Again, there's the weird implication that there is only one Human Rights Act, and that it applies both provincially and federally. Did these expert advocates really miss the fact that Mark Steyn was charged under three different laws in three different jurisdictions?
But again, there's a more important error: the CJFE thinks that only the "aggrieved" groups in question can file complaints. But that shows they're not paying attention. Every single section 13 complaint prosecuted before the Canadian Human Rights Tribunal in the past eight or so years has been lodged by the same one person: a white male named Richard Warman. He's not Jewish, not black, not an immigrant, etc., etc., but he files complaints in the name of those "groups". He's not a victim -- yet he has been awarded tens of thousands of dollars by the tribunal for his pains.
Is the CJFE just making things up?
They sure are:
The tribunals are quasi-judicial, with as many as 15 civilian appointees hearing a case without a judge.
I'm going to give these "journalists" the benefit of the doubt and just assume they don't know how to write clearly. Surely they don't think that fifteen people actually hear "a case" together, do they?
Please tell me they don't think that "as many as 15" human rights commissioners judge a case. Please?

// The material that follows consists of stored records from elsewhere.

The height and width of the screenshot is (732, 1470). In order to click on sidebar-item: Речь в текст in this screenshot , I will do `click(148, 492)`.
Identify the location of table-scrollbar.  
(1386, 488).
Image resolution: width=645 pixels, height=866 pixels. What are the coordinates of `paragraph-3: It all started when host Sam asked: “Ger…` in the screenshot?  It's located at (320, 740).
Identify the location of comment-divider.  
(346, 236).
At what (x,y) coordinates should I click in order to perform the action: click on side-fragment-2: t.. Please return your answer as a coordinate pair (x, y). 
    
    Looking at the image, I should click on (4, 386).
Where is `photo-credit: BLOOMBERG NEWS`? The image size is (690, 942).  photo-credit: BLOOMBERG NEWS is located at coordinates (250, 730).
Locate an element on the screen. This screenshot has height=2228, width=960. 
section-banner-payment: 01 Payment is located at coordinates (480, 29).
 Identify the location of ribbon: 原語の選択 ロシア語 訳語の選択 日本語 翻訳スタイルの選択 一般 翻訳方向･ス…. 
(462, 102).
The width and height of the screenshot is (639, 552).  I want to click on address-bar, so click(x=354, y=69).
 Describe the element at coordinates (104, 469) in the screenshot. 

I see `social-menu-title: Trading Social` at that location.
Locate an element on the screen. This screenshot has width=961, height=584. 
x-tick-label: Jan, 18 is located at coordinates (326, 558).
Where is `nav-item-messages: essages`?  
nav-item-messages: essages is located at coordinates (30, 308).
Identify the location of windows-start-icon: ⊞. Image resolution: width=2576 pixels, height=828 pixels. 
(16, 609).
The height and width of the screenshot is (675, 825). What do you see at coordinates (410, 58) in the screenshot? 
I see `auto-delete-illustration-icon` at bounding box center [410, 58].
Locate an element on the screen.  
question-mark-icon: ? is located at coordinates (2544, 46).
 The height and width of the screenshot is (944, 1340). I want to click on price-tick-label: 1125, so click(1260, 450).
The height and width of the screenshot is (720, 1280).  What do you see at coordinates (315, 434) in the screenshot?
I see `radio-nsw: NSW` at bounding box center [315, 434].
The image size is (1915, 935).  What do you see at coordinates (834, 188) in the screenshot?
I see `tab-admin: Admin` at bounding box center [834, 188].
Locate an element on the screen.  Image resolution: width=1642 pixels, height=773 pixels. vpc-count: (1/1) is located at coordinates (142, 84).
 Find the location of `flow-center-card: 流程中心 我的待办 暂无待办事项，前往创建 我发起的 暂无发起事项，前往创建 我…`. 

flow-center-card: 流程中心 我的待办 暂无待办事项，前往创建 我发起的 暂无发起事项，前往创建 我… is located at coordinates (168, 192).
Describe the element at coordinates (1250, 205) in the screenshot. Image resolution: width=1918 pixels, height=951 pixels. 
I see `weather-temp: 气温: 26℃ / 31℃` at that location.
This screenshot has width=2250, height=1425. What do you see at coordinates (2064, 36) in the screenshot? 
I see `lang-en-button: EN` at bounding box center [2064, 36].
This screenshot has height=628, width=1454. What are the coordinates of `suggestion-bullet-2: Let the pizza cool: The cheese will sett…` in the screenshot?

Turn to page 10 now, as the CJFE talks about Mark Steyn:
The case was dismissed by the Canadian Human Rights Commission (CHRC) and the Ontario Human Rights Commission after Maclean’s submitted a brief of defence to each. But the British Columbia Human Rights Commission deemed the case worth adjudicating and held public tribunal hearings.
The CJFE says that Maclean's defended themselves before the Ontario and federal commissions. But the public record to date shows the opposite -- that the Ontario HRC rejected the complaint against Maclean's (but denounced Maclean's nonetheless) without receiving Maclean's defence, and that the CHRC did the same.
I'll stand corrected if the CJFE has done some actual research and found out new facts here. But given their laughable command of the facts so far, I think it's safe to assume they're just making this up, too.
Oh, and by the way -- there is no B.C. Human Rights Commission, despite the CJFE's claim that there is. It was abolished seven years ago. Now all cases go directly to the B.C. Human Rights Tribunal. But how would the CJFE know something like that!
Why does any of this matter?
I guess it doesn't. There are stupid journalists, just like there are stupid people in every trade.
But I'm not mad at the CJFE for being stupid. I'm mad at them for being cowards four years ago when the cartoons became the censorship issue of the decade. And I'm mad at them for this joke of a report now, that gives their OK for censorship of things, if someone can claim a "social benefit" to that censorship.
Stupid is fine. Stupid can be fixed. Stupid is not malicious. Stupid is not dishonest.
But cowardice goes to one's character. Appeasement goes right to the soul.
Canadian Journalists for Freedom of Expression are cowards.
After four years of silence, they have awoken to tell the government that censorship is fine as long as there is a "social benefit".
Let's all hope these buffoons go back to sleep for another four years.
Too much more help like this, and we're all doomed.